Nerve cells or neurons form connections with one another using branches that are sometimes very long. Like other cells, they use molecular messages called mRNA, which is transcribed from DNA. These messages have to be in the right place in the right time, so that proteins the cell needs will be available. Now scientists have learned more about the transport of mRNA in neurons. The findings have been reported in Science Advances.
Every cell has a filamentous transport network that molecules can use to move from one place to another. Kinesins are long proteins that have foot-like extensions that allow them to walk to a destination along filaments called microtubules. This research showed that one type of kinesin, called KIF3A/B, is able to use a protein called APC (adenomatous polyposis coli) to move mRNAs. The APC acts as a link between the kinesis and its mRNA cargo. The mRNAs that encode for critical cellular structural proteins called actin and tubulin are moved by this protein complex. Actin and tubulin are critical to neuronal shape, and help them form new connections with other neurons.
This study has given scientists new insight into how the growth, movement, and shape of neurons is regulated at the molecular level. The movement of mRNA in neurons is thought to be related to how long-term memories are formed and stored. Previous work has shown that mRNA encoding for actin moves along synapses, which is where two neurons meet and communicate. As more signals are sent across a synapse, mRNA for actin generates proteins there, reinforcing the connection between the neurons. It has been suggested that the repeated stimulation of synapses is crucial to memory formation and storage.

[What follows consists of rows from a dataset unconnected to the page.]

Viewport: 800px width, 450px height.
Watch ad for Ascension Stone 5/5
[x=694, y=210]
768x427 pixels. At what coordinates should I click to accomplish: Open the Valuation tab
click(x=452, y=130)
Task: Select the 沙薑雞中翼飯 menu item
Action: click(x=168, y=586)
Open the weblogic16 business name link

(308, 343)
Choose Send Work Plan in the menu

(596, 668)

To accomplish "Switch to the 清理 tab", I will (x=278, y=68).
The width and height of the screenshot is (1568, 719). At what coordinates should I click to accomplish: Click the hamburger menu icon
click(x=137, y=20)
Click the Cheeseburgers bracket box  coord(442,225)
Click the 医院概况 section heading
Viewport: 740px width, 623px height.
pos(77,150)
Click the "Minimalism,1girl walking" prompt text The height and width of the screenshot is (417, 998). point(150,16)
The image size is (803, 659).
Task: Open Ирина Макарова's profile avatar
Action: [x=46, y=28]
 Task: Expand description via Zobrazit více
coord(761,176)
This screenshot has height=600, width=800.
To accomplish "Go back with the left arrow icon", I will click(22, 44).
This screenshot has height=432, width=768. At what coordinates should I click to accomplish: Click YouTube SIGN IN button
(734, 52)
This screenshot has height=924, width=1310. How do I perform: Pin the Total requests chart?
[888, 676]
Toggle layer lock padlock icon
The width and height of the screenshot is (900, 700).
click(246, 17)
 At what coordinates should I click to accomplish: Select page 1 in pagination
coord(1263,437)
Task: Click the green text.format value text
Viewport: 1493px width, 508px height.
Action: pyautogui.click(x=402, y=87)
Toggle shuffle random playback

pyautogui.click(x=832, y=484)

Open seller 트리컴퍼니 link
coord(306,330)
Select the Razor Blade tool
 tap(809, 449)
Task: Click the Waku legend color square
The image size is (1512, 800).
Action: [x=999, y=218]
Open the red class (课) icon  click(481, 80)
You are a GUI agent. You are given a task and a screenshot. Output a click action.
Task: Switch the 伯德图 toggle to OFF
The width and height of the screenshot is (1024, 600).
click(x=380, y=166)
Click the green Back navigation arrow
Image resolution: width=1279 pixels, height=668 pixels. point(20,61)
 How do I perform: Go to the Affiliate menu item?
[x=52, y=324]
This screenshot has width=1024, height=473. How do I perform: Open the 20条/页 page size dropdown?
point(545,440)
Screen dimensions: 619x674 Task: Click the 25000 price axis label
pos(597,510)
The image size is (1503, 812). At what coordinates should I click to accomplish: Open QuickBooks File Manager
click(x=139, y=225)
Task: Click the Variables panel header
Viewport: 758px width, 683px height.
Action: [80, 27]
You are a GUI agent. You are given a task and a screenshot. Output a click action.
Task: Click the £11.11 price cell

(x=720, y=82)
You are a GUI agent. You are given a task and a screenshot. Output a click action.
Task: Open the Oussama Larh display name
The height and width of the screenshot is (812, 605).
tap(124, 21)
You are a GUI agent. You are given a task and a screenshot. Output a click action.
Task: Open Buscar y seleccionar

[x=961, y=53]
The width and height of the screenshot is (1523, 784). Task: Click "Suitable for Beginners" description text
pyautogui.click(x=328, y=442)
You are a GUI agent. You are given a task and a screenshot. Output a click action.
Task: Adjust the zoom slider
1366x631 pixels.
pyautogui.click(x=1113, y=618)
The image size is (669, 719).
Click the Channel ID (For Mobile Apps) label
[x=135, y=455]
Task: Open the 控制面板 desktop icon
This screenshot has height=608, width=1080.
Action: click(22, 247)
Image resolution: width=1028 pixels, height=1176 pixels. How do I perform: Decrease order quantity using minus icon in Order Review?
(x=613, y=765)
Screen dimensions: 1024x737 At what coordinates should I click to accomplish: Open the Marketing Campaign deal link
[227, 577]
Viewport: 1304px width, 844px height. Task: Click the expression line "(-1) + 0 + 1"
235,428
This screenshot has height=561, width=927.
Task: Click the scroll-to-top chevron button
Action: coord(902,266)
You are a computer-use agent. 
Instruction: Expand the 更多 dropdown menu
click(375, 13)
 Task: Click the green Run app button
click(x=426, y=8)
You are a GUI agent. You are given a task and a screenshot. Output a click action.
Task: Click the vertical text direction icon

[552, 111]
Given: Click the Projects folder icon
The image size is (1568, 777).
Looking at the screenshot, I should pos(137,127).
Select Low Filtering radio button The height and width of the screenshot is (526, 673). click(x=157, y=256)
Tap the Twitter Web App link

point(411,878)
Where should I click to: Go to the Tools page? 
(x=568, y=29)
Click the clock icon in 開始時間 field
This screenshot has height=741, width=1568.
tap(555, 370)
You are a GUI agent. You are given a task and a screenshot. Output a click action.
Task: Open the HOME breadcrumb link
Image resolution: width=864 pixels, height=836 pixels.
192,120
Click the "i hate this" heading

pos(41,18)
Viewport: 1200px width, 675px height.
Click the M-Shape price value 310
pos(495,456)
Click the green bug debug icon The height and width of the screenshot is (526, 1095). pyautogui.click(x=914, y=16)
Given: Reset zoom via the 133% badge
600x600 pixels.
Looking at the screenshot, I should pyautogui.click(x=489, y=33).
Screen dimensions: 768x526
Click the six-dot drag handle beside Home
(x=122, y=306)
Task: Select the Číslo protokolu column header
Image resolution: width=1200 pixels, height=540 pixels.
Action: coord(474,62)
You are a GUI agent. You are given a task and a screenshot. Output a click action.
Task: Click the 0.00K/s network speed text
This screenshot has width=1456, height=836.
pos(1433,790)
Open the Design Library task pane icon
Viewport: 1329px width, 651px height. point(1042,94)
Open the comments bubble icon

"Spanish neuroscientist Santiago Ramon y Cajal first proposed that our brains store memories by strengthening neuronal synapses, changing shape so that brain cells would firmly grasp one another and conduct signals more efficiently," said the lead study author Sebastian Maurer, researcher at the Centre for Genomic Regulation in Barcelona. "More than a century later we are describing one essential mechanism likely underlying his theories, showing just how ahead of his time he was."
The scientists tagged the cellular components with fluorescent labels, then mixed them together in a test tube to see how they interacted to move mRNAs. Sensitive microscopy revealed how single molecules were being rapidly transported.
"We will continue to investigate the transport systems that make up a neuron's complex logistical network. Understanding the molecular machinery underlying the development of brain cells will be key to combating global challenges like dementia and neurodegenerative diseases," Mauer added.